GIVEN RECORDS:

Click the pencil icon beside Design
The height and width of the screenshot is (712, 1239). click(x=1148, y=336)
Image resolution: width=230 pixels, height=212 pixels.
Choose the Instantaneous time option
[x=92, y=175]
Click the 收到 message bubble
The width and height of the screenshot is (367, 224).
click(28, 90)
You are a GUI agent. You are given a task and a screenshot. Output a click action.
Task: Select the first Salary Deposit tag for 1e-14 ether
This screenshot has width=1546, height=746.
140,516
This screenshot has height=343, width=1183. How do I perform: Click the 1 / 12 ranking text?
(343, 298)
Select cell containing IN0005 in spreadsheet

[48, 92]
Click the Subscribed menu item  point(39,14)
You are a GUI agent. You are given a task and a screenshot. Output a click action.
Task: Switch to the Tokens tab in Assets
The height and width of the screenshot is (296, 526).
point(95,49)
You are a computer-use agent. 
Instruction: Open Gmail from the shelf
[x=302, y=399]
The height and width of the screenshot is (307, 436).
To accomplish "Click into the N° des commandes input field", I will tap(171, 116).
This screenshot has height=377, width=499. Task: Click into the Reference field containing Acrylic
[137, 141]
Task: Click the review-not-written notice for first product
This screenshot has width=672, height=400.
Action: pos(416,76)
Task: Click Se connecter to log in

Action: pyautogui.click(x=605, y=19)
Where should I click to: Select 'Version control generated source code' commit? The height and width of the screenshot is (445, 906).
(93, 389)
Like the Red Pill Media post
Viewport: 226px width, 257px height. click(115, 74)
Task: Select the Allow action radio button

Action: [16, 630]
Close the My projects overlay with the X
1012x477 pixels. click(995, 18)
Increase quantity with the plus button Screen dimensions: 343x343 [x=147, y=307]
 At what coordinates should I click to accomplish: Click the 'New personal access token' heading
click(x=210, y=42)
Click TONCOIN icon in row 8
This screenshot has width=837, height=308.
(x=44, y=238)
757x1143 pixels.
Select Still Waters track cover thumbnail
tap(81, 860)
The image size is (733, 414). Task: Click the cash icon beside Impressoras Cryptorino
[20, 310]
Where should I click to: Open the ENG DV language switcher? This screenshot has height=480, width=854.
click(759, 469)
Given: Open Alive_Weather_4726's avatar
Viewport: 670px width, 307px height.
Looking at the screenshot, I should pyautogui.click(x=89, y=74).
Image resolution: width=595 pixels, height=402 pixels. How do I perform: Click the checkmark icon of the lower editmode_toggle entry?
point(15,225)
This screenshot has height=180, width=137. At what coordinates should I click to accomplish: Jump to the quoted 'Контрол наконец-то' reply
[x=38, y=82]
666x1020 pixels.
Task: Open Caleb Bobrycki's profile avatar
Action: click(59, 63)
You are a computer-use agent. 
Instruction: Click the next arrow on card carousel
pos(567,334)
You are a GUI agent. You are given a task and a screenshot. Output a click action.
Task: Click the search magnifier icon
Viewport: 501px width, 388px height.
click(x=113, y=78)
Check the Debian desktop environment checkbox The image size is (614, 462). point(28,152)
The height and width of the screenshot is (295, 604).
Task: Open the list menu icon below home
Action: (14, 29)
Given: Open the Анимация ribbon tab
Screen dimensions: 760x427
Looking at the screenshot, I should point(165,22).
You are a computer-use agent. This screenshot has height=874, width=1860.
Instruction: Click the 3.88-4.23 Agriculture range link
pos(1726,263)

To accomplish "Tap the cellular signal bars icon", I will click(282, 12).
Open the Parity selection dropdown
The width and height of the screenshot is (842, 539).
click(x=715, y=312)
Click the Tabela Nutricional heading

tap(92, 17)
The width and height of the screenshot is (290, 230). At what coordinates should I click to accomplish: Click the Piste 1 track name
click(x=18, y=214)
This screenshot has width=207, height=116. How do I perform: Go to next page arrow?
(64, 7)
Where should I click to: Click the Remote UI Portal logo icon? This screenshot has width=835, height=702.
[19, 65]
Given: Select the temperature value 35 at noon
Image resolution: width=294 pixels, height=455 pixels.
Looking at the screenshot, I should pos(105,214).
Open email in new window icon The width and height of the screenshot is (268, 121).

EXERCISE DIRECTIONS:
In the records above, some lines hold the word "first"; copy each such line.

TASK SOLUTION:
Task: Select the first Salary Deposit tag for 1e-14 ether
Task: Click the review-not-written notice for first product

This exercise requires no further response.